_PROBLEM REQUIREMENTS_
Could you transcribe exactly the lines from the one containing "Open the All Files type dropdown" through the last line of the records below, leaving out the pictures?

_RECORDS SUPPLIED_

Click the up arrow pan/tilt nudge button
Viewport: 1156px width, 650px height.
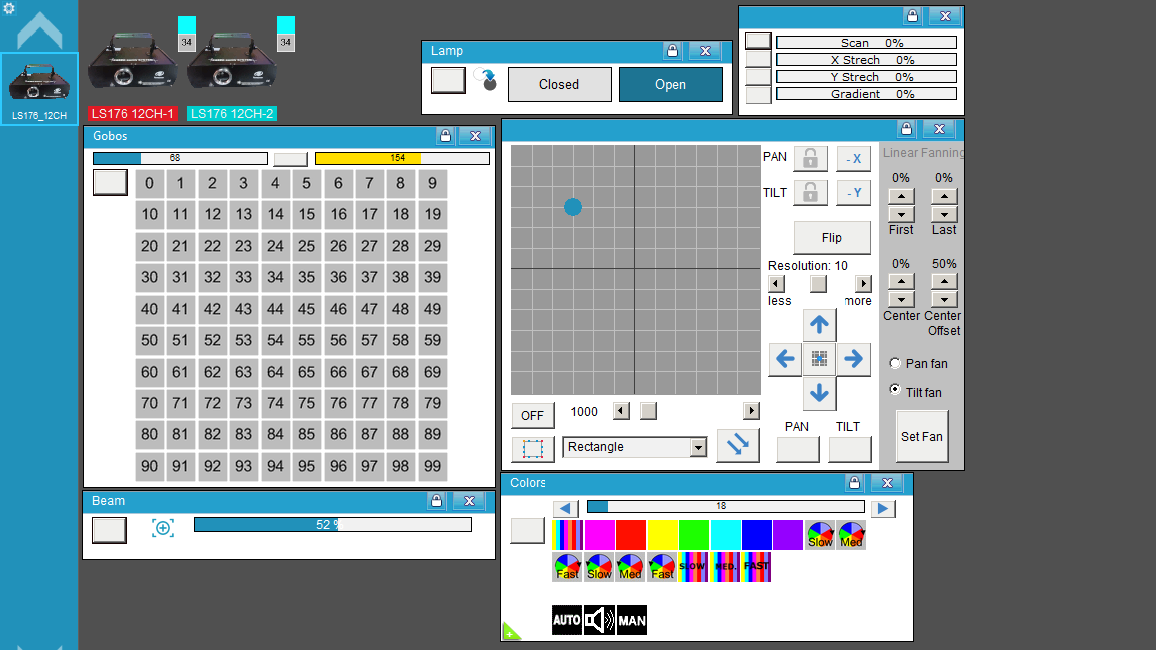[819, 325]
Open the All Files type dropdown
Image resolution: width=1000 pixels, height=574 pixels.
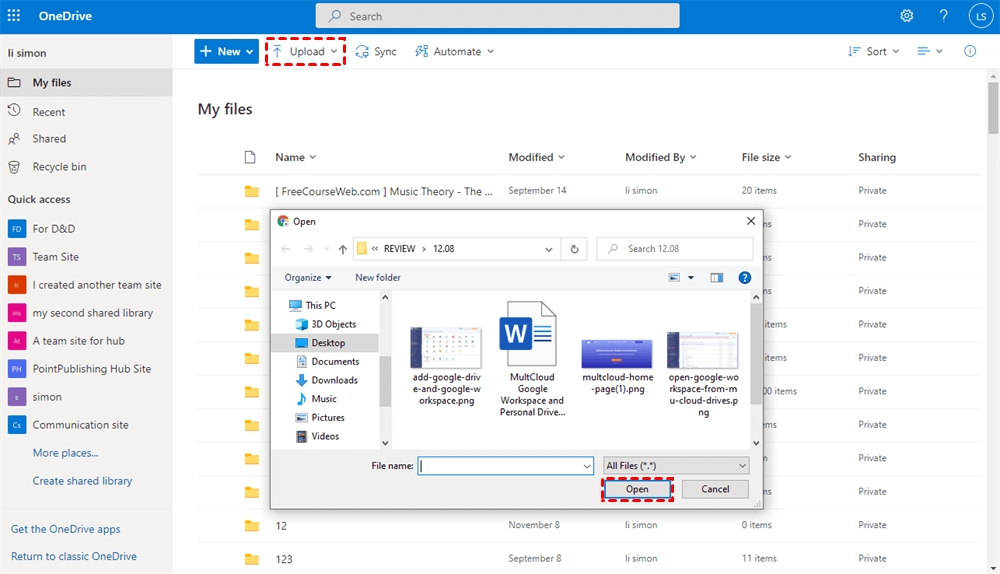[675, 466]
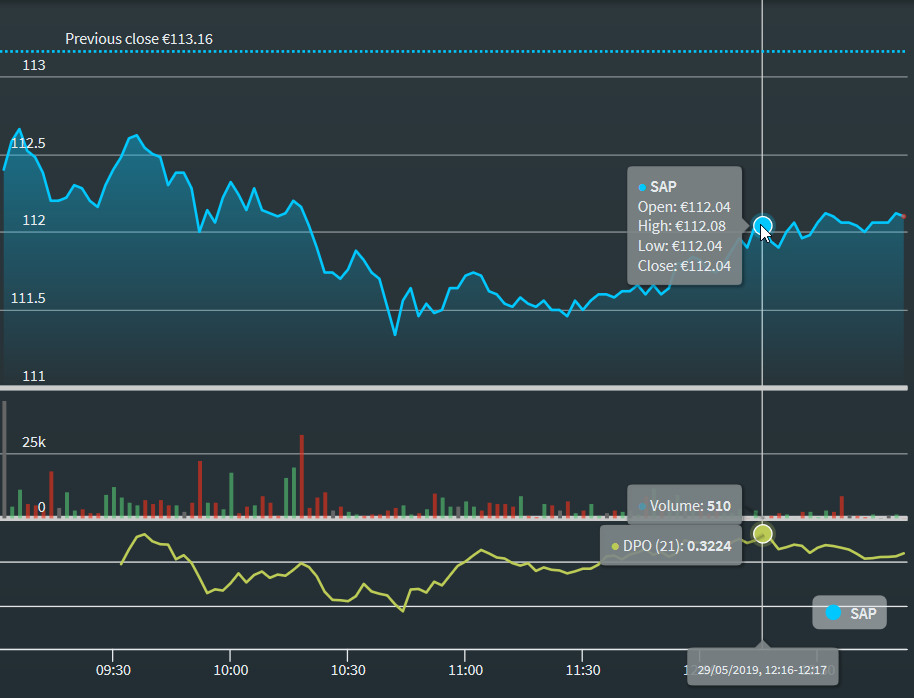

_RESULT FOR THIS TASK_
Open the All Files type dropdown
Image resolution: width=1000 pixels, height=574 pixels.
[675, 466]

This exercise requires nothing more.